The Citizen Participation Mission also had a greater physical presence in all the city's neighbourhoods to enable everyone to vote for 18 days (three weekends), with each resident choosing the five projects that he or she felt were most relevant to the city's future. The proposals are located on a map of the city and it is possible to filter them by category and neighbourhood.

These high points allowed the project leaders to present their projects and the participants to vote by paper ballot or online on the Decidim platform with tablets; direct contact is an essential key to mobilize the maximum number of residents.

The Agora of the participatory budget on the Place du Ralliement

 

Phase Six.
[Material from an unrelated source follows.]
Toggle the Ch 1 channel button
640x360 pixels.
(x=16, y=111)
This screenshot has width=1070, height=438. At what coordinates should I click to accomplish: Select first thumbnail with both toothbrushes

Validation: how should the political agreement be highlighted?

As soon as the voting phase is over, the results counting stage begins. During this phase, the Citizen Participation Mission counts the paper ballots in the presence of elected representatives from the majority and the opposition. The paper and online votes are compiled to obtain and present the final list of winning projects by the mayor at a public event and accessible on the platform.

As in many other equivalent approaches, paper votes outnumber online votes.
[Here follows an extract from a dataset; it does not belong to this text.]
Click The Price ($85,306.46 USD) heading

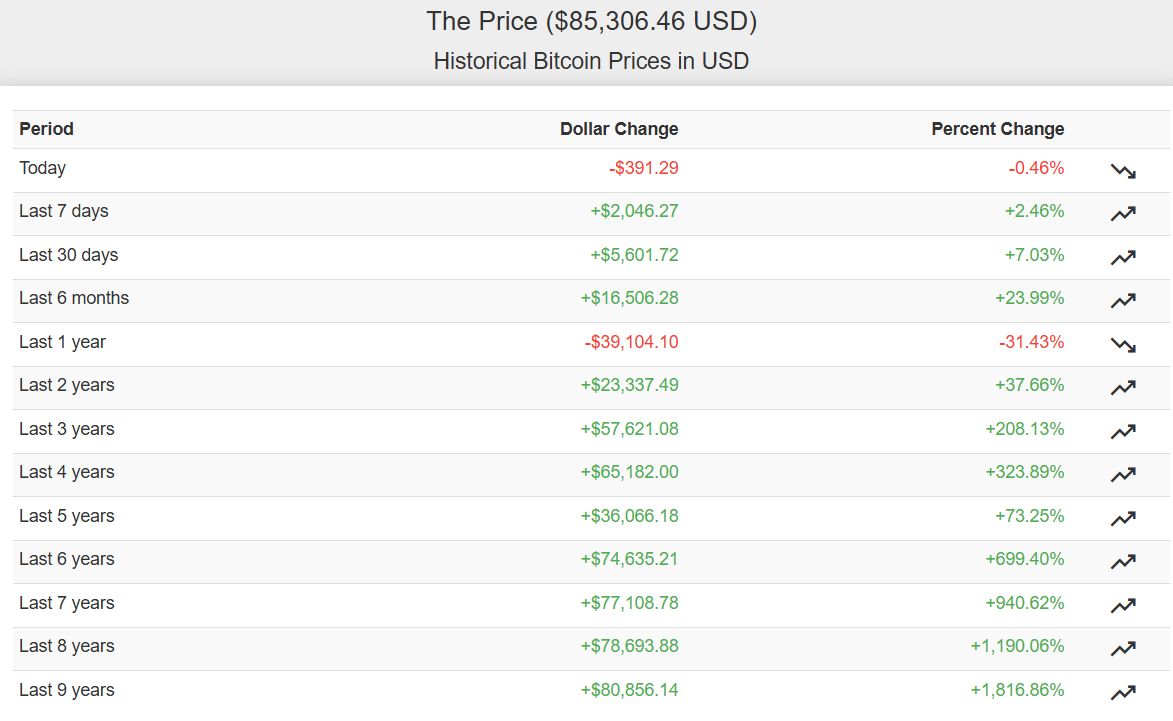(592, 21)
In the regulations of the participatory budget, the City Council has undertaken to integrate the winning projects of the 2018 vote and their amounts into the investment section of the initial 2019 budget that will be proposed to the vote of the City Council in March 2019.

Phase 7. Realization: how to enable the collaborative transformation of the city?

The latest étape - la plus longue - constitue is the culmination of this year of participation by the Angevin-es in writing the future of their city. The realization of the projects must take place within two years and the holders of the winning projects will be involved in this last stage. The "Follow-up" functionality will be activated on Decidim to document at regular intervals the realisation of the winning projects.

Mutualization

We are proud and happy to have accompanied the Angers City Council on this first intense and conclusive participatory budgeting process. We are already passing on the good practices put in place in the framework of the participatory budget of the Angers town hall to other institutions. After the department of Loiret and the city of Romainville (93), Nanterre (92) and Saint-Jean de Braye (45) are launching their first participatory budget on Decidim at the end of 2018.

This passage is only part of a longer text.